Write out the lines below again without any change, starting at the first line and ending at the line that contains "Looking at the image, I should click on (745, 419).", that line included.

************

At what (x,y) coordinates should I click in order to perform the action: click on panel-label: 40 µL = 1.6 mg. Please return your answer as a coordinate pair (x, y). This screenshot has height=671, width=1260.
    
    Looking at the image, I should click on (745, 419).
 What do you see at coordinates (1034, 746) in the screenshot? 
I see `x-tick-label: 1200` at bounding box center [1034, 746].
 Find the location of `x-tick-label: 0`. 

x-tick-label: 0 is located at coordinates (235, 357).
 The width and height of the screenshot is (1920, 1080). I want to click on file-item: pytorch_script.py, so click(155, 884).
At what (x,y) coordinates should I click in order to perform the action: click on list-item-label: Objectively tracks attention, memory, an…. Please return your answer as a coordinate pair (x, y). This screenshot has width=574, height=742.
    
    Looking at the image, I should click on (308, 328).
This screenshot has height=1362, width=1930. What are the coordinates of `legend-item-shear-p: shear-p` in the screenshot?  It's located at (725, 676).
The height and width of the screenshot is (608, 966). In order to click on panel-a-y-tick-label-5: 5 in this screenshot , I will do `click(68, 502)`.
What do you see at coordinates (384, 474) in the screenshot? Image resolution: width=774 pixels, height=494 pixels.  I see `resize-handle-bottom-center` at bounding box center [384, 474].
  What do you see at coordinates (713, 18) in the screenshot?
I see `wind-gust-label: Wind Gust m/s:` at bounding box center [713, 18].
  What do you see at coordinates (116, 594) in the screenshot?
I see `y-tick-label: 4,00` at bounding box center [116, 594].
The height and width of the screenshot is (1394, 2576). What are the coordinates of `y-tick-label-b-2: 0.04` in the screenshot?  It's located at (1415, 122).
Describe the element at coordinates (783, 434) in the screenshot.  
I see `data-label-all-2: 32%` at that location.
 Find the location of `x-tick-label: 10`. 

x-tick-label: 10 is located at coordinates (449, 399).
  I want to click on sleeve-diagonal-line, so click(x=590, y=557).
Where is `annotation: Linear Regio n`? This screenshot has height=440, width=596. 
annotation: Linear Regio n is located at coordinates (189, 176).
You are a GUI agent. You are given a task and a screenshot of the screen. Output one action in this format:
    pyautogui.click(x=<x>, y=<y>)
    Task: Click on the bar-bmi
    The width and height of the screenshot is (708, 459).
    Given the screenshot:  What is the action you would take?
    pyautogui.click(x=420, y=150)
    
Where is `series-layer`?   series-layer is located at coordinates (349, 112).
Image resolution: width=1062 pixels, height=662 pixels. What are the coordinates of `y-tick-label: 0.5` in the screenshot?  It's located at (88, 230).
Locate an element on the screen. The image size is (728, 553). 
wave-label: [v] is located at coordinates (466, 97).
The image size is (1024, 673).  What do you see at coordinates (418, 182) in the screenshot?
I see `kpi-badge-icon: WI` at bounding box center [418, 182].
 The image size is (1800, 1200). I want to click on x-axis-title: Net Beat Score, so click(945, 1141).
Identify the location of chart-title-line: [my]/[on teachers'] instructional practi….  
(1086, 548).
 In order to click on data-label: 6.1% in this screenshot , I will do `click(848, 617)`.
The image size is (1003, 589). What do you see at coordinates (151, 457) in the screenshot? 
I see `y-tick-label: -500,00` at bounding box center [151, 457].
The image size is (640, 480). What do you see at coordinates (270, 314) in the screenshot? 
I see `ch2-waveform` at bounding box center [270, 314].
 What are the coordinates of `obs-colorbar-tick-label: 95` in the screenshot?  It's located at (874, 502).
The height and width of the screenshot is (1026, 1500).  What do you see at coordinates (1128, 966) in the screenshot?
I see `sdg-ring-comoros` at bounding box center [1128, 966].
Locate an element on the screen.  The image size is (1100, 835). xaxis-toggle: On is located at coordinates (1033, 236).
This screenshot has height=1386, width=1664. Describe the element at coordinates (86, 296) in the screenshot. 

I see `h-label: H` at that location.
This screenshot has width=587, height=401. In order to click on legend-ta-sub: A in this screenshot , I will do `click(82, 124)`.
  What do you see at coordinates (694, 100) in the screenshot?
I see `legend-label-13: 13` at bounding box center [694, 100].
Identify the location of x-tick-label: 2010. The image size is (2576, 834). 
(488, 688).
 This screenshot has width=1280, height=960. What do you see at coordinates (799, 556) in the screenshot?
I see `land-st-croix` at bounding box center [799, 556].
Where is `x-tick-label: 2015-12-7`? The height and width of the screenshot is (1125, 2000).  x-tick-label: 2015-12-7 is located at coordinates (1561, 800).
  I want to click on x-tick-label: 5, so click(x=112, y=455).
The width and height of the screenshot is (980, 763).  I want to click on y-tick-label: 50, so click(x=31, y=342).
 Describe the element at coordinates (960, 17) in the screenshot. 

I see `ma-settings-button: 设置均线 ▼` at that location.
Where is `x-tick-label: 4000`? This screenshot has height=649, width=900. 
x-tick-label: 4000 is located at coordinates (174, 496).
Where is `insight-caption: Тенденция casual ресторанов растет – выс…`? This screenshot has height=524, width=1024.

************

__RESPONSE AREA__:
At what (x,y) coordinates should I click in order to perform the action: click on panel-label: 40 µL = 1.6 mg. Please return your answer as a coordinate pair (x, y). This screenshot has height=671, width=1260.
    
    Looking at the image, I should click on (745, 419).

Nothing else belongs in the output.